<<<<
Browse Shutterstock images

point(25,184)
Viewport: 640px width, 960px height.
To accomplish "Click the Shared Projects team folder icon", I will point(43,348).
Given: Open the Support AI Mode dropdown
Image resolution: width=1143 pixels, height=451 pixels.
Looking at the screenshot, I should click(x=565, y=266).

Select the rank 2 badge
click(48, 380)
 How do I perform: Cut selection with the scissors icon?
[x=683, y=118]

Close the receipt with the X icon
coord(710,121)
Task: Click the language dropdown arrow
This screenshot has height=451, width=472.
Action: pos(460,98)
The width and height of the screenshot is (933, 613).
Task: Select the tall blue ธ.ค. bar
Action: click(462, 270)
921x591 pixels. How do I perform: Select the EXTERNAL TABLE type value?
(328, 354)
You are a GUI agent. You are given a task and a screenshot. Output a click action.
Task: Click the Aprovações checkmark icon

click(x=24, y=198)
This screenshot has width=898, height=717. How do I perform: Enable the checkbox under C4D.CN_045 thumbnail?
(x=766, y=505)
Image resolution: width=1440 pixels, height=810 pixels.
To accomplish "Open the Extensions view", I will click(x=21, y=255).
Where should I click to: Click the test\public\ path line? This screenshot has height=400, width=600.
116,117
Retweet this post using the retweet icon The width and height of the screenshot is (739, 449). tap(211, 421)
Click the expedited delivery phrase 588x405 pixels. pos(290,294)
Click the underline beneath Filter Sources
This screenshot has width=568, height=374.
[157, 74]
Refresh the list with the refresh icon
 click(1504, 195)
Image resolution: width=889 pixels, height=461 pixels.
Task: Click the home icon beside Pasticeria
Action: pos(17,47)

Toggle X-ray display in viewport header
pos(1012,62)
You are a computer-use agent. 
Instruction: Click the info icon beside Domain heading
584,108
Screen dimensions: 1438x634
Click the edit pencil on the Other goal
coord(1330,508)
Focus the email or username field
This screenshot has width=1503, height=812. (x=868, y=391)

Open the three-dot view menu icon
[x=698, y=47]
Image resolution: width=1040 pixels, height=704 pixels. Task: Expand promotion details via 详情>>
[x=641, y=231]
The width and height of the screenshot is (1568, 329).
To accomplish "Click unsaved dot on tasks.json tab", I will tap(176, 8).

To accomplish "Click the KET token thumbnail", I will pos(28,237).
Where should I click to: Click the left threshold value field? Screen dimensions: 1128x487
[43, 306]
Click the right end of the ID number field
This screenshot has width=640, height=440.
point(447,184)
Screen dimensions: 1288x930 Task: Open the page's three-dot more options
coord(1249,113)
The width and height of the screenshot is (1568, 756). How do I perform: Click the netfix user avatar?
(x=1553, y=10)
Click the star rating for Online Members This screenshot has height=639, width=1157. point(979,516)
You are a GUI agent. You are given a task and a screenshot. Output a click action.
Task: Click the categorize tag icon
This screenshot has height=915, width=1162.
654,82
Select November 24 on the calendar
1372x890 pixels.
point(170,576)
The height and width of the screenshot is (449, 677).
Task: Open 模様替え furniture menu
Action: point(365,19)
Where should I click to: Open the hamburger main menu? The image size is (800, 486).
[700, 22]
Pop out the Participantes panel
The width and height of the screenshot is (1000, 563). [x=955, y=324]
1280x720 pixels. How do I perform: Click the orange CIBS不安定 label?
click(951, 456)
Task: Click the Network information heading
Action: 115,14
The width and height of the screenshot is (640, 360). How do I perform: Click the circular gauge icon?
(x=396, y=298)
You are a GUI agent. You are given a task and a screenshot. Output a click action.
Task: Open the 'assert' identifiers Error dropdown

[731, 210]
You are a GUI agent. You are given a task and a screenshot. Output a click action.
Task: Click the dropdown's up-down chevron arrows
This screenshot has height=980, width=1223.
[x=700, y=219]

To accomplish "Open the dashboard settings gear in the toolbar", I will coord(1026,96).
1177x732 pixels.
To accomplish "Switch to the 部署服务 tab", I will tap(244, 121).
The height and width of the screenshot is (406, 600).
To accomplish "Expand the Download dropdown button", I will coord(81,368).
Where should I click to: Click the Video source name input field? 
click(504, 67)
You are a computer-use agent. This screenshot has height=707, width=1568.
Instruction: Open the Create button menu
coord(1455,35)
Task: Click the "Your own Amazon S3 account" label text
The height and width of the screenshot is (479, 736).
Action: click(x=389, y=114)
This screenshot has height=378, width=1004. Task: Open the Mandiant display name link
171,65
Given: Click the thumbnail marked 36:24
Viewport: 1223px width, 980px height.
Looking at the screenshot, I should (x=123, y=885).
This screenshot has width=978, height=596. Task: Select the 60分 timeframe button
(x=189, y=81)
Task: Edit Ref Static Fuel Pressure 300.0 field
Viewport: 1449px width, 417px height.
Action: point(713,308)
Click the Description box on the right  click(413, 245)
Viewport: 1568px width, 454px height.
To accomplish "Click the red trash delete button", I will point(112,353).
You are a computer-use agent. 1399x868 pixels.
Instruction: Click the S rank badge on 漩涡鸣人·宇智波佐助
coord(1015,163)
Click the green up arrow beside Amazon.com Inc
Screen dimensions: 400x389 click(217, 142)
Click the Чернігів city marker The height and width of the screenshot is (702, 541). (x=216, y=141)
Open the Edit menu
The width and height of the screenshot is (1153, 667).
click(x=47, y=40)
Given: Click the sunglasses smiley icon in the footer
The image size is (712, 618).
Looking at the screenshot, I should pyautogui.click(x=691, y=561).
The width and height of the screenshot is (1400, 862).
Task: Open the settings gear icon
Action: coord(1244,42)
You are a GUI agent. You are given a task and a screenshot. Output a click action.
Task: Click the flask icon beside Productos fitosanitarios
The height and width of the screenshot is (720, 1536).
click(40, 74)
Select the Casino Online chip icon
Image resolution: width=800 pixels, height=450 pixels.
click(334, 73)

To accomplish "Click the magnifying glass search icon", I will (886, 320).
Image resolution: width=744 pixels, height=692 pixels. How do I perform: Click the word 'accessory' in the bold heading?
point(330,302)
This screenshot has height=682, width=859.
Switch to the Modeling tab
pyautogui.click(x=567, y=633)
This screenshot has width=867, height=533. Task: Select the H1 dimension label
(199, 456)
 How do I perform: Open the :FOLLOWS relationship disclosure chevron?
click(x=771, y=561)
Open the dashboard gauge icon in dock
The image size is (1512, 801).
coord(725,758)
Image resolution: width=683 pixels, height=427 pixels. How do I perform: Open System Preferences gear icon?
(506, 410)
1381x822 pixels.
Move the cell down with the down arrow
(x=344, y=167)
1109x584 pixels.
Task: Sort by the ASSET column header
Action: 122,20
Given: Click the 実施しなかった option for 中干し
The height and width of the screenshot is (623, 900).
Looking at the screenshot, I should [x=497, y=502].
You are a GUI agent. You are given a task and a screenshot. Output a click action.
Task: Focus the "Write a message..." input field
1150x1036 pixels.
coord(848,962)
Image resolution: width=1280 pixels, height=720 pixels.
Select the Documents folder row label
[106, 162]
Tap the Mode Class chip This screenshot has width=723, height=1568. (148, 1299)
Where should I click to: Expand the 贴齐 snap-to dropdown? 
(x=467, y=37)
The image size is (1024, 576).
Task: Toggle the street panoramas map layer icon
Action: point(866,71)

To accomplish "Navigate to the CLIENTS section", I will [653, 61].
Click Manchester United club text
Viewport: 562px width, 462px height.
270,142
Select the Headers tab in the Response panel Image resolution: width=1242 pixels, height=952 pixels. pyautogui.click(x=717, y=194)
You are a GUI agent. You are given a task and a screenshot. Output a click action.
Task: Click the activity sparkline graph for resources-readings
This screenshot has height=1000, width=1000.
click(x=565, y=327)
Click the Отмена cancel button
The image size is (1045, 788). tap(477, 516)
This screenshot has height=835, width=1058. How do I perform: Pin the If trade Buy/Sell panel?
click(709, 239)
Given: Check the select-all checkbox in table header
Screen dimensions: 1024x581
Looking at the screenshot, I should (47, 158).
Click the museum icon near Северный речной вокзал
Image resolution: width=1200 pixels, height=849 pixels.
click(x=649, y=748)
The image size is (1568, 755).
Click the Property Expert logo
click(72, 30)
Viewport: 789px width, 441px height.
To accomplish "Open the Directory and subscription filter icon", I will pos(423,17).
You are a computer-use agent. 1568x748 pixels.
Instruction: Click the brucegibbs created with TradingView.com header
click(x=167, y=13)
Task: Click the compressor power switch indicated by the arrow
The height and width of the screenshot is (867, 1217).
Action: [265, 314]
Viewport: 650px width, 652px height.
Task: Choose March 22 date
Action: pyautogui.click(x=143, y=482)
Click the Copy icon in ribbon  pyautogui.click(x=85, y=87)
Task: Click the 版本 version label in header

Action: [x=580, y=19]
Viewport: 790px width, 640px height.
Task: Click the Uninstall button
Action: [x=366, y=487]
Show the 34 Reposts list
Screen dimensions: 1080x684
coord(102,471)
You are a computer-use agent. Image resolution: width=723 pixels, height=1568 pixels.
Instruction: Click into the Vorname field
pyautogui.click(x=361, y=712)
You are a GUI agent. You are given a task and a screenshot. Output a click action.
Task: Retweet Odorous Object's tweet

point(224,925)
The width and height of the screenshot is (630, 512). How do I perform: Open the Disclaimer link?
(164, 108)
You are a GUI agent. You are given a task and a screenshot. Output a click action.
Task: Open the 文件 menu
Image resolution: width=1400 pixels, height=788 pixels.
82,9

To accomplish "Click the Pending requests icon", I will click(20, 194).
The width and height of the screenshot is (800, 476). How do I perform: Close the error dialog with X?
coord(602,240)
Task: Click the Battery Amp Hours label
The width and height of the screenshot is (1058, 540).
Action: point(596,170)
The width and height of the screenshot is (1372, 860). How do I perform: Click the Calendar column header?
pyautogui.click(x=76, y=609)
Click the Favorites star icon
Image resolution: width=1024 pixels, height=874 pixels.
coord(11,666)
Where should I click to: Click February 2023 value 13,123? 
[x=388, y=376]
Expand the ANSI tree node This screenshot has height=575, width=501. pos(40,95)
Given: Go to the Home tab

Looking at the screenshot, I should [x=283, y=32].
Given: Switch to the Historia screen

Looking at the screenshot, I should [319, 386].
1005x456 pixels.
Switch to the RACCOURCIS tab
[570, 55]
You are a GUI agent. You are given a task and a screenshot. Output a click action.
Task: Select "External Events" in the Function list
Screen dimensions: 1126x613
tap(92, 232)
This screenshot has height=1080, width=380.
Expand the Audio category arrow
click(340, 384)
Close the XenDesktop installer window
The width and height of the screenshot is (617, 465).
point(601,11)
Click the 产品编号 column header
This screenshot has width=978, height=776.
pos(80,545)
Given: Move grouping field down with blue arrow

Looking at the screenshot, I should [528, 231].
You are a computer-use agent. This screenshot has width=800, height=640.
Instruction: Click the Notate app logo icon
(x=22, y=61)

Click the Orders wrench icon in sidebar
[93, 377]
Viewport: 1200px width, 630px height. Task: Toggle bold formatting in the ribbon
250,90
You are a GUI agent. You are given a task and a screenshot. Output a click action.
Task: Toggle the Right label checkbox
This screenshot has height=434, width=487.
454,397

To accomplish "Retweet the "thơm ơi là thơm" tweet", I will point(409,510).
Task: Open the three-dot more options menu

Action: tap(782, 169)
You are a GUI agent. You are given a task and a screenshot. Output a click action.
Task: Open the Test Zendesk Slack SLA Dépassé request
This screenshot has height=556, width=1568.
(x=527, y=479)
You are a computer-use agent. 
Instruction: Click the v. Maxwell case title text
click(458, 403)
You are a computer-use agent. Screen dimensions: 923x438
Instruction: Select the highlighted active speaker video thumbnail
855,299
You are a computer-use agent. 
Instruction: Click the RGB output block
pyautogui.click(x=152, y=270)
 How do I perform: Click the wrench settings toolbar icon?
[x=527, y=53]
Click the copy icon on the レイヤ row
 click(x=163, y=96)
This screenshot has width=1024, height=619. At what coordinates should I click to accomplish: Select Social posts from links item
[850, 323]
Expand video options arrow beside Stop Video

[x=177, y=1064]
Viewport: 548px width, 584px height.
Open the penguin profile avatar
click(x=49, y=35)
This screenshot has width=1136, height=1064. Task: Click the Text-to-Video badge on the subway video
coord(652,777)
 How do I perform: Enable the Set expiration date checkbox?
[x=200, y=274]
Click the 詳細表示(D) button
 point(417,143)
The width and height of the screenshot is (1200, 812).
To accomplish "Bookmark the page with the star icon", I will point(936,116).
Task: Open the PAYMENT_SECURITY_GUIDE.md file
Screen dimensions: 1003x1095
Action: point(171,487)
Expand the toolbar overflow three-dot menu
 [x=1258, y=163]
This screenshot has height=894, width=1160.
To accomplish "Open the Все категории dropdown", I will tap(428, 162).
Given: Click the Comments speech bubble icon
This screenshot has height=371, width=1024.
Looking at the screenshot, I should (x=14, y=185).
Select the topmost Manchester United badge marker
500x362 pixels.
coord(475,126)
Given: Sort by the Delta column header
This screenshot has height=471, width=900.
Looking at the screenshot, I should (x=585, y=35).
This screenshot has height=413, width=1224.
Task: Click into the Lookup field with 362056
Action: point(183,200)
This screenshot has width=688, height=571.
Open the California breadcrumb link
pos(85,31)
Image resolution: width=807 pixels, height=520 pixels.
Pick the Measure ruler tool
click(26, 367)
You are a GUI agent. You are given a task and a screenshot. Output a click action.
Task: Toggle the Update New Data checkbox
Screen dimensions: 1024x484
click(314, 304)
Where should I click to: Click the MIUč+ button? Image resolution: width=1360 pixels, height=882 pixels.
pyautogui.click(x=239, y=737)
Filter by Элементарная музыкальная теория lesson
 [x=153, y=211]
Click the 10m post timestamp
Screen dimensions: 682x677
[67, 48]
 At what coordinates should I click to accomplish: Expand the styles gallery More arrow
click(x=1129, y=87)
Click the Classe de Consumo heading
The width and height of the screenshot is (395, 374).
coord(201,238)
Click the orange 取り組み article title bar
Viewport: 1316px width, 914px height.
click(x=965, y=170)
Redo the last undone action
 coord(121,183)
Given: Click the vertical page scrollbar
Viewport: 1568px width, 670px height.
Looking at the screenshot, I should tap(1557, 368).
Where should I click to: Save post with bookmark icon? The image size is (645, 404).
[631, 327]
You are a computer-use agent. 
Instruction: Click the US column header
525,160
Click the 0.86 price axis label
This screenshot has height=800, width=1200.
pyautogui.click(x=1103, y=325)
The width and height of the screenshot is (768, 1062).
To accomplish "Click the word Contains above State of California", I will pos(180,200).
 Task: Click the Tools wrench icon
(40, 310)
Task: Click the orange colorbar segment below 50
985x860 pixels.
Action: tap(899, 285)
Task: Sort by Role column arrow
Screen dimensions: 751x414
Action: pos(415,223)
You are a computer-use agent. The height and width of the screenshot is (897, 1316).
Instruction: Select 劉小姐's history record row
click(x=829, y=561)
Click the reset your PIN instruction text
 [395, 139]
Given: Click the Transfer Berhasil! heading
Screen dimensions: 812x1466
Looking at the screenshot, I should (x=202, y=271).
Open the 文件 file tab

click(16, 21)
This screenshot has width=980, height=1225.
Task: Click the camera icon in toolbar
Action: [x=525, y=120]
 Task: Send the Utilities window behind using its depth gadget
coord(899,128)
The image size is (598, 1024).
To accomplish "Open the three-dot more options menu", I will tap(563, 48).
>>>>
*WORK INSTRUCTIONS:* Whenever a line of the data holds the string "computer", pick that line out.

*THE ANSWER:*
You are a computer-use agent. 
You are a computer-use agent. This screenshot has height=707, width=1568.
You are a computer-use agent. 1399x868 pixels.
You are a computer-use agent. 1568x748 pixels.
You are a computer-use agent. Image resolution: width=723 pixels, height=1568 pixels.
You are a computer-use agent. This screenshot has width=800, height=640.
You are a computer-use agent. 
You are a computer-use agent. Screen dimensions: 923x438
You are a computer-use agent. 
You are a computer-use agent. 
You are a computer-use agent. The height and width of the screenshot is (897, 1316).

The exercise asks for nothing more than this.